The defendant was indicted and tried for killing one Mat. Gray, by shooting him with a pistol, and was convicted of manslaughter in the first degree. The contention on the trial in the court below was, that the killing was done in self-defense, which the evidence tended to prove. The court charged the jury, among other things, that it must not appear from the evidence that the slayer was at fault in bringing about the alleged necessity for the killing, or in provoking the difficulty. The exception taken to this part of the charge "was, that it was abstract, and tended to mislead the jury. It was unquestionably a correct proposition of law, and its alleged misleading tendencies could have been corrected by an explanatory charge. We have often held such charges not to be erroneous, in the sense of constituting a reversible error. We can not see, moreover, how this charge could have misled the jury, under the circumstances of the case, as it was for the jury to say whether the defendant was not in fault in having declined to retreat further. This fact may have brought on the difficulty, and thus produced the necessity of taking life.—Wallin v. State, 83 Ala. 5.

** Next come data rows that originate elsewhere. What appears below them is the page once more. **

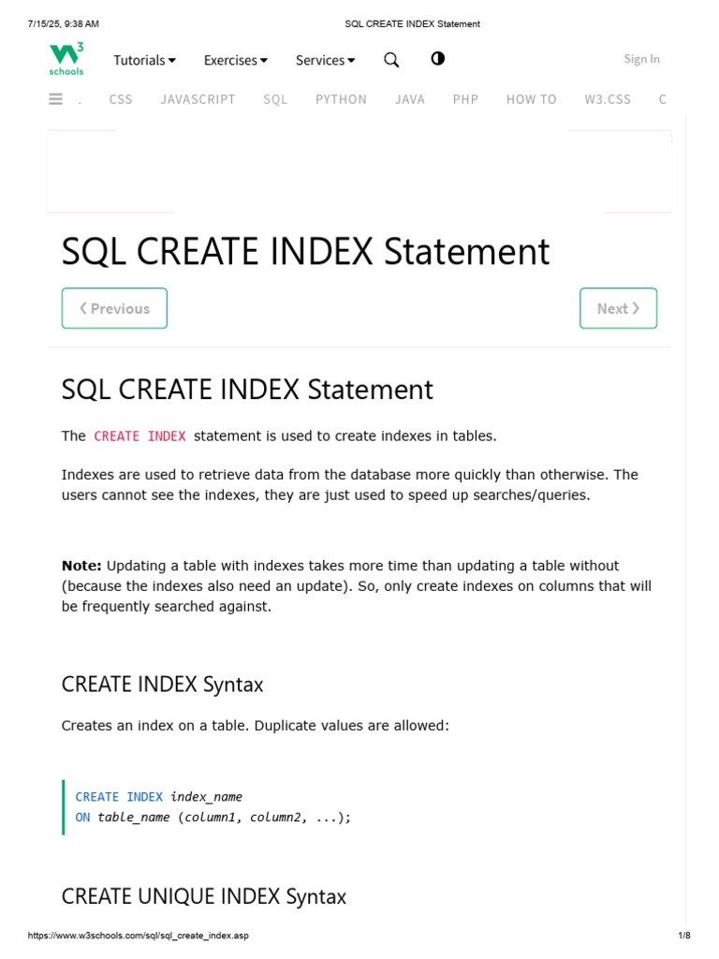Viewport: 719px width, 959px height.
Task: Open the hamburger menu icon
Action: 55,99
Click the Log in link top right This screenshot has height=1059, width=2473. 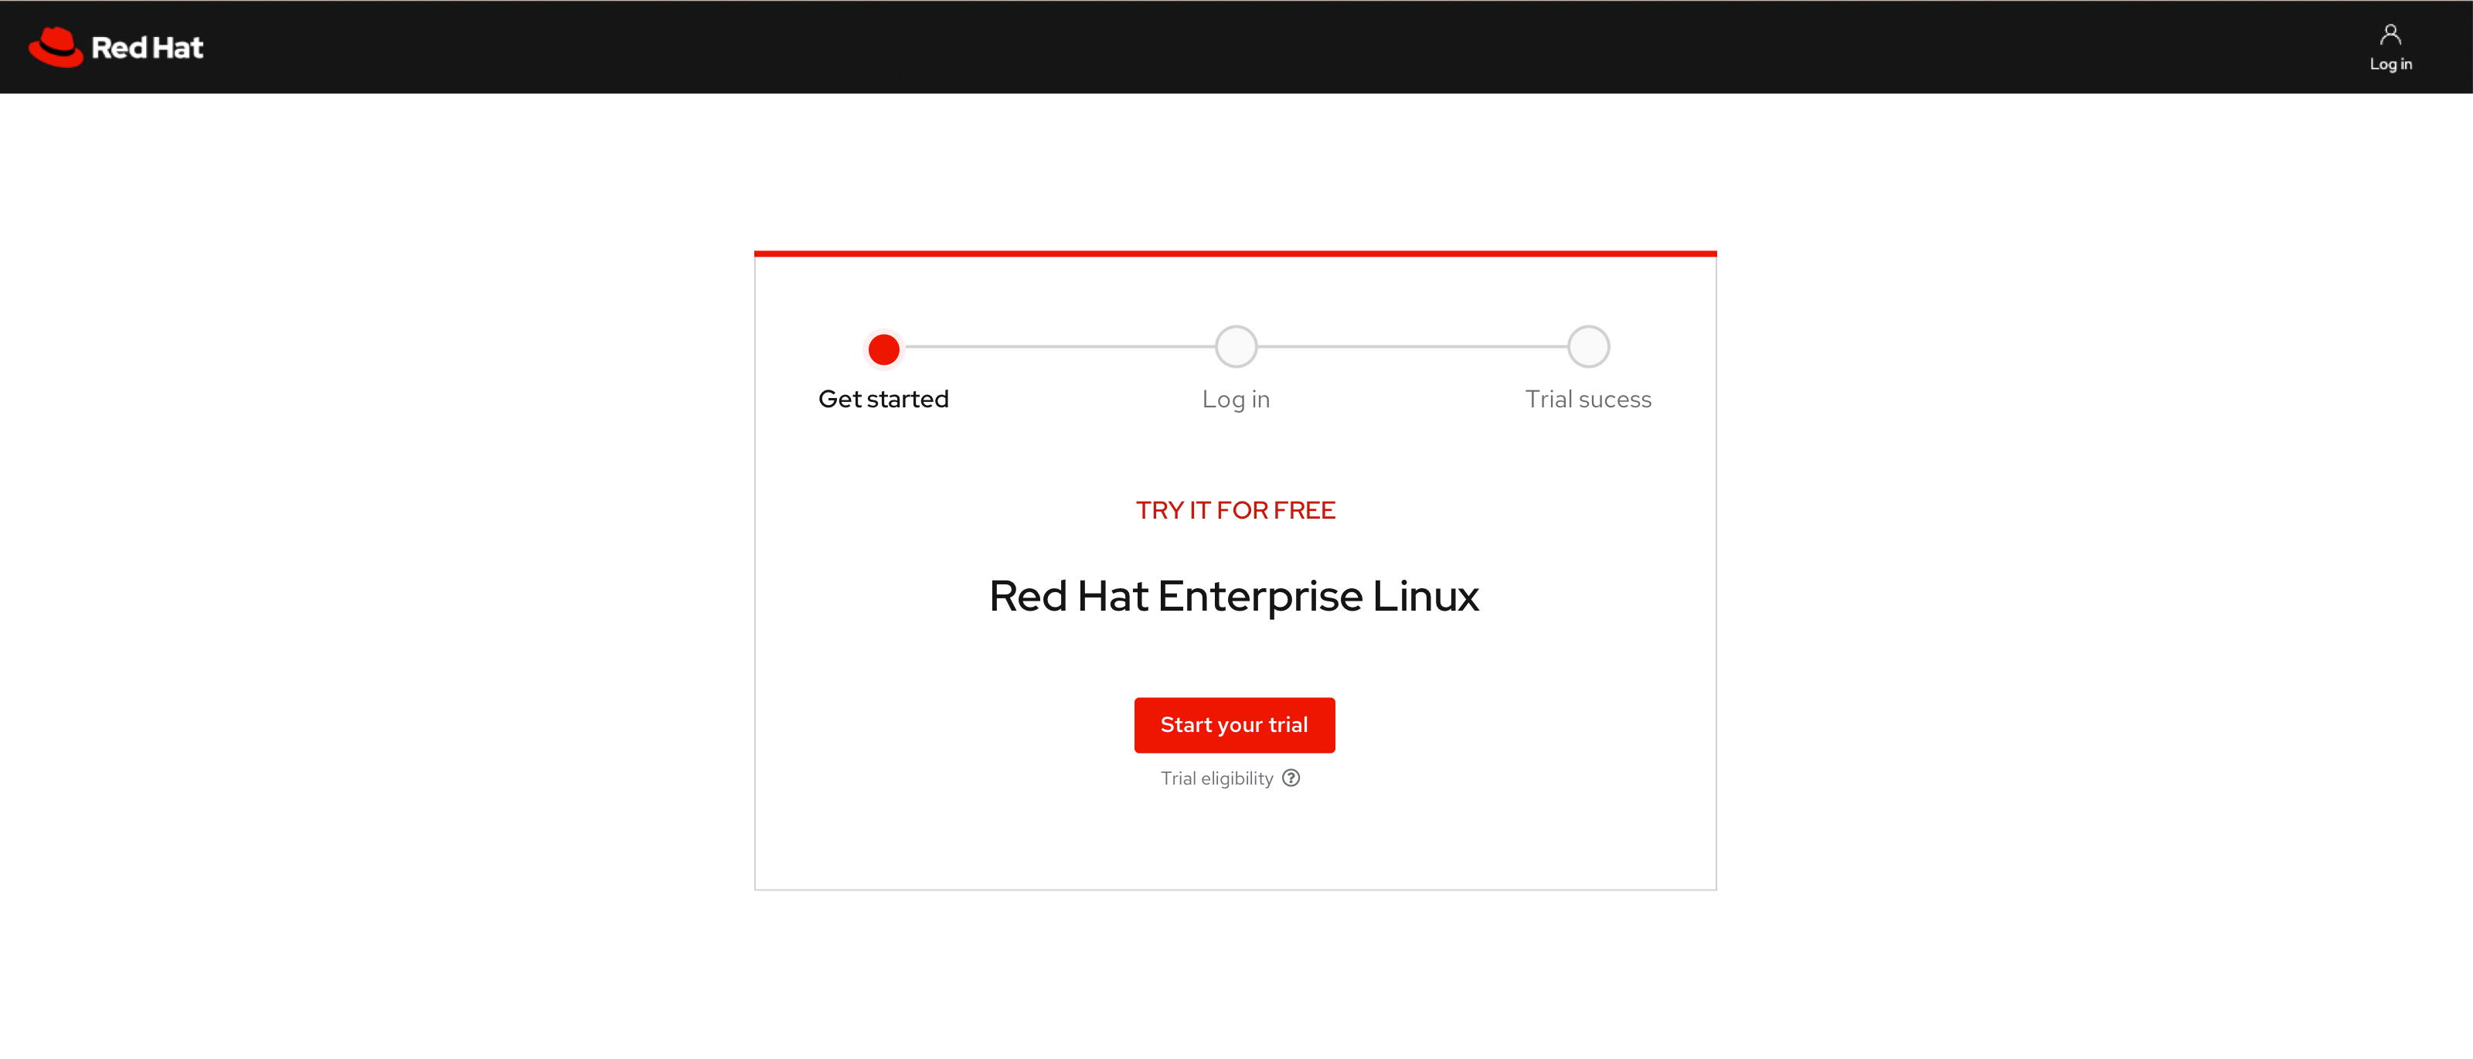coord(2391,46)
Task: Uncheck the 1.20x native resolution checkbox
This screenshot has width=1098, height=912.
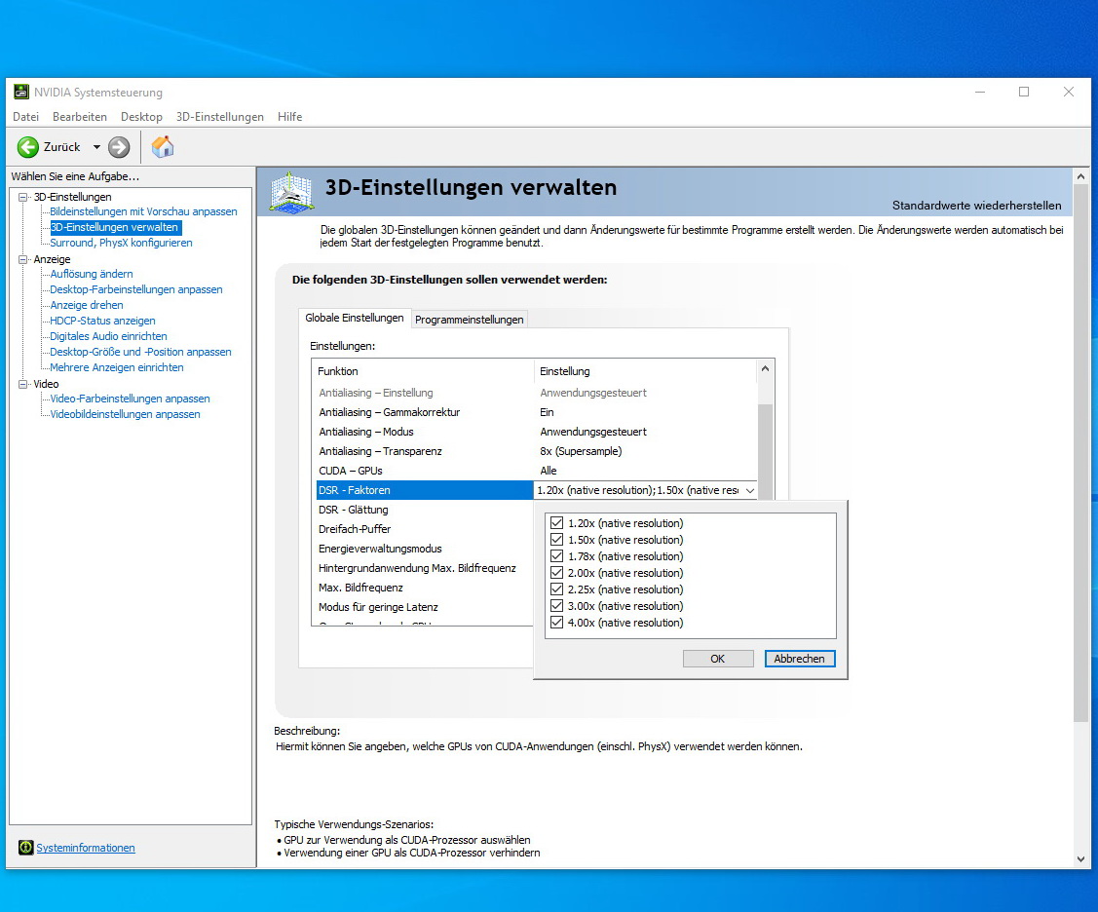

To invoke the doctrine of self-defense in cases of homicide, it must not only appear that the defendant, at the time of the killing, entertained reasonable apprehension of great personal violence, involving imminent peril to life or limb, but that he had availed himself of all proper means in his *599power to decline combat by retreat, provided he could do so in safety, or without putting himself at a disadvantage. The first charge requested by defendant was erroneous, in two particulars: (1) It assumed by strong implication, as matter of fact, that the defendant was in good faith retreating, whereas there was room for a contrary inference by the jury, based upon the sudden manner in which he turned upon and shot the deceased, by anticipating any overt act on the part of the latter. (2) It asserts the right to kill when one is in “imminent danger,” ignoring that this danger must involve peril to life or limb. The second charge was also erroneous in being obnoxious to the first objection above suggested, to which the first charge was liable.
The third charge asserts, in effect, that every hypothesis of the defendant’s innocence, however unreasonable, or speculative, would authorize his acquittal, which is obviously erroneous.
These charges were all properly refused, and the judgment of conviction must be affirmed.